Dès lors, toute référence ultérieure au décret de 1927 sans articulation avec la loi de 1963 est non conforme au droit positif.

Un acte administratif fondé sur une norme périmée est entaché d’illégalité, car il viole le principe de légalité et peut faire l’objet d’un recours pour excès de pouvoir. Le Conseil d’État français, dans sa jurisprudence constante depuis Compagnie Alitalia (1989), rappelle que l’administration ne peut se fonder sur une norme réglementaire devenue illégale. Ce raisonnement est transposable au droit haïtien.

La Constitution de 1987, en vigueur au moment de l’arrêté de 2010, introduit un cadre normatif démocratique, décentralisé et protecteur des droits humains. Or, le décret de 1927 est un texte hérité de l’occupation américaine, sans base constitutionnelle propre, et qui reflète une logique autoritaire de planification.
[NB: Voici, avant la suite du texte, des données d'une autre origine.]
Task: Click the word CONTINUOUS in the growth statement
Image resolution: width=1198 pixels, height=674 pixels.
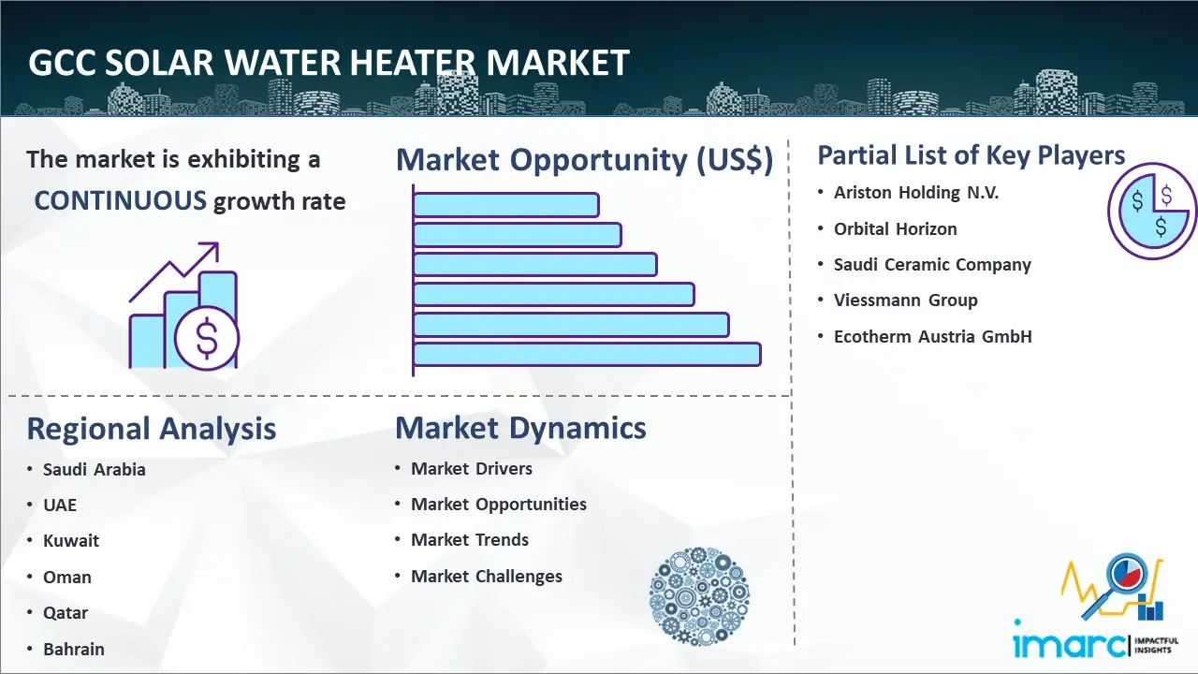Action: click(x=121, y=201)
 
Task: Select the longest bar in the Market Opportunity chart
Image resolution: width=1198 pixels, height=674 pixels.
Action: click(x=587, y=354)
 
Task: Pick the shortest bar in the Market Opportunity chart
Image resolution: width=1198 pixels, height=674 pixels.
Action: click(x=505, y=204)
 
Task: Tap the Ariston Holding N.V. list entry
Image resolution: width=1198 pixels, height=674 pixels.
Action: click(x=916, y=193)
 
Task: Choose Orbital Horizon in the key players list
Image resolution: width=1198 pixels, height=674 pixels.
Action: click(x=895, y=228)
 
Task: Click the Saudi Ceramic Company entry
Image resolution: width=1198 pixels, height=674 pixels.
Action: click(x=932, y=265)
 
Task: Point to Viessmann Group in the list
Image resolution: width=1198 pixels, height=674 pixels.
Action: click(x=905, y=300)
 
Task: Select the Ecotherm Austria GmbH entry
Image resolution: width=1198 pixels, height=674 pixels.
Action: click(x=932, y=337)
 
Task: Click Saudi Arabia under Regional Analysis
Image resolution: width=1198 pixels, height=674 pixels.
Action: click(x=94, y=469)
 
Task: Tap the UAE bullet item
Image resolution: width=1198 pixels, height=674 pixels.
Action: click(x=60, y=506)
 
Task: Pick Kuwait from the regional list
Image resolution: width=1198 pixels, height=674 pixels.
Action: click(x=70, y=541)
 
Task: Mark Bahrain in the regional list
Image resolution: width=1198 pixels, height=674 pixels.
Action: click(x=73, y=649)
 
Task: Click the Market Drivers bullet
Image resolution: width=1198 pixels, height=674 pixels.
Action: click(x=472, y=469)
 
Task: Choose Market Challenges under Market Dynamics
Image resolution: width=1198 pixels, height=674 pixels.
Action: click(x=487, y=577)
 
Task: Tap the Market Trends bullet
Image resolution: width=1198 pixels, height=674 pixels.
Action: click(x=470, y=540)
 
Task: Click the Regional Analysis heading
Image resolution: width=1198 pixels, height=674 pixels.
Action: click(x=151, y=429)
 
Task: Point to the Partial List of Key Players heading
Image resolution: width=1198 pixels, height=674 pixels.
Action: click(x=971, y=155)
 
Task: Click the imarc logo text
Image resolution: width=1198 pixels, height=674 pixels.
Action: click(x=1069, y=644)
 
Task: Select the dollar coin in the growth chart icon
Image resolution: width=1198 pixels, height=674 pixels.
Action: click(x=207, y=340)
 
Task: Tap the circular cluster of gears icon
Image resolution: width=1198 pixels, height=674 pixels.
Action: click(x=699, y=596)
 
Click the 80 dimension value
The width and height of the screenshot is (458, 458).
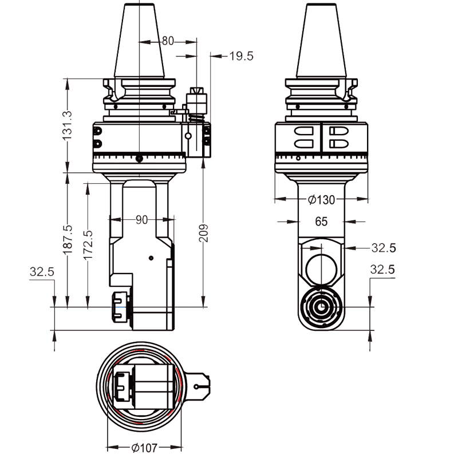(167, 41)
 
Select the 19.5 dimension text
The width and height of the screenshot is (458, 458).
(240, 56)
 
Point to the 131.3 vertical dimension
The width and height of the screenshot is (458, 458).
(68, 125)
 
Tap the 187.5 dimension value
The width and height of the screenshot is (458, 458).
(68, 239)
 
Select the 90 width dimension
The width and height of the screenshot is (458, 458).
(141, 220)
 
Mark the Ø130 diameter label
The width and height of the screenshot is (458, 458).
(321, 200)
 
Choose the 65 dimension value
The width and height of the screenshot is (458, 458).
(321, 222)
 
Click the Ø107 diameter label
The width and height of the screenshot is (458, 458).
(144, 448)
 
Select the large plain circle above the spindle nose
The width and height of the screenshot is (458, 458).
(321, 267)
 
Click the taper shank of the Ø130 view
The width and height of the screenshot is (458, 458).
(321, 40)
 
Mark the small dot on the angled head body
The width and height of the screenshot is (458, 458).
(151, 258)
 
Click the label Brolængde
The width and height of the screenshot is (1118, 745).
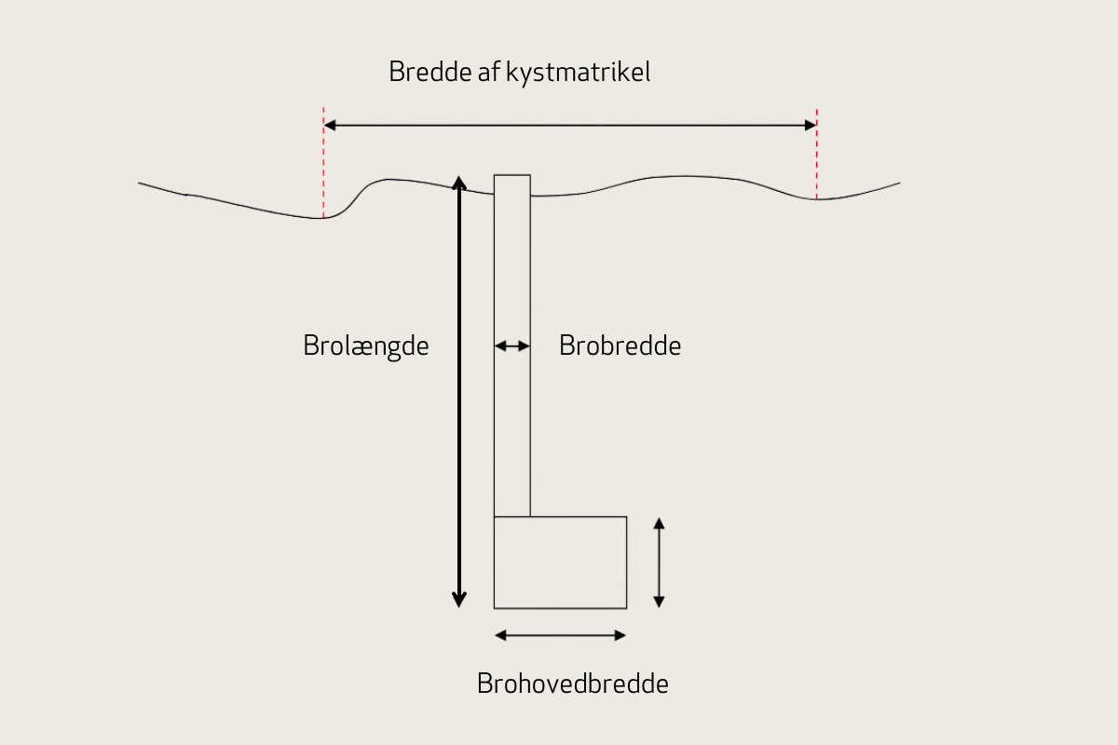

Sa mobilisation en 2010, sans débat parlementaire ni consultation populaire, soulève une tension entre légalité formelle et légitimité démocratique.

De plus, la Constitution de 1946 (réaffirmée par celle de 1987) prévoit que les décrets contraires à ses principes sont réputés abrogés, notamment ceux qui attentent à la propriété privée, à la participation citoyenne ou à la souveraineté territoriale. Dès lors, la référence à un décret de 1927 pour justifier une évacuation massive du centre-ville sans concertation peut être vue comme anticonstitutionnelle.